O argumento utilizado pelo clérigo para desautorizar a programação da empresa do clã Marinho é aparentemente convincente:

Nós católicos não deveríamos mais assistir a rede globo, porque a rede globo é um demônio dentro das nossas casas”.

Tenho sido um crítico mordaz da Rede Globo desde a época em que meus textos eram publicados no Observatório da Imprensa. Apesar disso, não me parece adequado comemorar a iniciativa do Bispo. Ele falou aos católicos utilizando argumentos religiosos. Nós vivemos num Estado laico e devemos falar ao conjunto da população utilizando argumentos racionais.

Ao ver o vídeo lembrei-me de uma regra implícita na nossa Constituição que se encontrava explícita na Constituição da União Soviética:

Art. 52 – É garantida aos cidadãos da URSS a liberdade de consciência, isto é o direito de professar qualquer religião ou de não professar nenhuma, a celebrar cultos religiosos ou a fazer propaganda do ateísmo. É proibido incitar à hostilidade e ao ódio por motivo de crenças religiosas.

Na URSS a Igreja é separada do Estado e a escola separada da Igreja.” (Constituição da União das Repúblicas Socialistas Soviéticas, edições trabalhistas, Rio de Janeiro, 1987, p.19)

A Rede Globo foi um dos principais vetores do anti-petismo. A irracionalidade deste discurso, que está assumindo características quase teológicas e envenenando até a distribuição de Justiça em nosso país, foi elevado à condição de programa político por Aécio Neves quando ele disputou a presidência. O anti-petismo cresceu e se tornou mais e mais virulento após a vitória de Dilma Rousseff. A análise desta modalidade discursiva pode ser uma chave importante para entender o fenômeno social que desaguou no golpe de estado jurídico-parlamentar de 2016.

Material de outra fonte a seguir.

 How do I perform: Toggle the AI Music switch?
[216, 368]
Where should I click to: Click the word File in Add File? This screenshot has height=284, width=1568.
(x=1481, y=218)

Se ao discurso de ódio vomitado pela Rede Globo for contraposto um discurso semelhante, a situação do Brasil não vai melhorar. Muito pelo contrário, o mais provável é que a realidade se torne mais tóxica do que já está. Além disto, o clã Marinho não é a única fonte do anti-petismo.

O ódio contra nosso regime constitucional, contra as políticas sociais inclusivas do PT e contras as lideranças de esquerda tem sido diariamente espalhado nas redes sociais e nas rádios por pastores evangélicos como Malafaia. Ao votar em favor do impedimento o pastor Marco Feliciano chamou o PT de “partido das trevas”.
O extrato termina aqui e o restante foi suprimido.